Napolitano exhibits pronounced difficulty handling the anti-Semitic language that Kertzer found in two documents drawn up in 1943 by Dell’Acqua and Tacchi Venturi. Both priests were among the principals in the discussion over whether the pope should protest the continuing murder of Italy’s Jews. Napolitano downplays the significance of the way these documents were buried by suggesting that the four Jesuit editors of the ADSS were stymied by the “archival chaos” supposedly prevailing when they began their work in 1965. But there’s no record of any such chaos at the time, and all the editors were intimately familiar with the Vatican Archives. Tacchi Venturi’s note is even mentioned and some of its lines transcribed in the documents that the editors elected to publish (ADSS 9:611). Dell’Acqua’s memo is also briefly cited. That is clear evidence that the editors knew of the documents.

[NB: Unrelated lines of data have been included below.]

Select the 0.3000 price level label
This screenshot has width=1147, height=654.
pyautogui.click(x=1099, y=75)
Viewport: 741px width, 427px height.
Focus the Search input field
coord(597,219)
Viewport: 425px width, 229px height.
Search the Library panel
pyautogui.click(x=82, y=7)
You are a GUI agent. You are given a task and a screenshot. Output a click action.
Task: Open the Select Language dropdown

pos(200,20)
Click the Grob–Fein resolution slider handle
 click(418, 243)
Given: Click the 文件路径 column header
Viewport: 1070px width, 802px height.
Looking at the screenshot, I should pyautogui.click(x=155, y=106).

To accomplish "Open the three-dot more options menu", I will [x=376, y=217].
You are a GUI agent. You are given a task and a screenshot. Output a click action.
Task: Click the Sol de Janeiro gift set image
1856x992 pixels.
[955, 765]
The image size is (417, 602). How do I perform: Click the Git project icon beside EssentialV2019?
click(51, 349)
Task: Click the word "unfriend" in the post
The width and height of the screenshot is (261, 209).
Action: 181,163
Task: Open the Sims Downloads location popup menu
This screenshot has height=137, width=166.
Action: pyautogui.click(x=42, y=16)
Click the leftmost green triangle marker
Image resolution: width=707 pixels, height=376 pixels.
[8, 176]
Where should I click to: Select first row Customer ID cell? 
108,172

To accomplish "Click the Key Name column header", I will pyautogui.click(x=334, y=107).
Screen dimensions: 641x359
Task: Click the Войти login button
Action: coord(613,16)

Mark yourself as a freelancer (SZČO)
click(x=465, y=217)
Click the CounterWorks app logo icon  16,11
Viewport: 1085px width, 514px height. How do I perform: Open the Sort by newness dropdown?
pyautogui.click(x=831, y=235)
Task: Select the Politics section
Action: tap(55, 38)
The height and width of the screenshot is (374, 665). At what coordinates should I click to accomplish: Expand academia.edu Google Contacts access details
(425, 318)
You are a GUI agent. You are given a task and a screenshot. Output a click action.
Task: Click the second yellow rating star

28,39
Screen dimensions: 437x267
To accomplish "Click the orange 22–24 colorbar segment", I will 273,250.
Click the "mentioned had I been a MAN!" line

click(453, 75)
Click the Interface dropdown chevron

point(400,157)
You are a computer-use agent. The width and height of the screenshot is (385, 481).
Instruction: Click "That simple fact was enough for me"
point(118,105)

However, the brief lines the editors transcribed and published are—and this is Kertzer’s point—the least ideologically compromised. By only publishing those selections, the editors appear to have actually reversed the meaning of Tacchi Venturi’s memo and concealed the deeply prejudiced language that was still being deployed, even amid Jewish agony.
Another way that Napolitano minimizes the importance of these documents is by suggesting that they never reached the hands of Pius XII, though he offers no evidence of that. Surely it is significant that his most trusted advisors—Msgr. Tardini, Maglione, Dell’Acqua, and Tacchi Venturi were all involved—had written, annotated, or read these documents. It seems highly unlikely, given the importance of the subject and Pius XII’s hands-on habits, that he would not have read the documents. Not to be detained by such matters, Napolitano goes on to argue that Pope John XXIII and Giovanni Montini (later Paul VI) would never have elevated Dell’Acqua to such episcopal dignity had he been an anti-Semite. Surely, though, it is not at all hard to imagine, given the tenacity of the teaching of contempt at the Vatican, either that Montini or a prelate he appointed shared a prejudice against Jews. But there’s not even a need to imagine: in his Atlantic article, Kertzer published a document signed by Montini in 1953, at the conclusion of the Finaly affair, that clearly suggests the future pope was infected with traditional anti-Semitic views.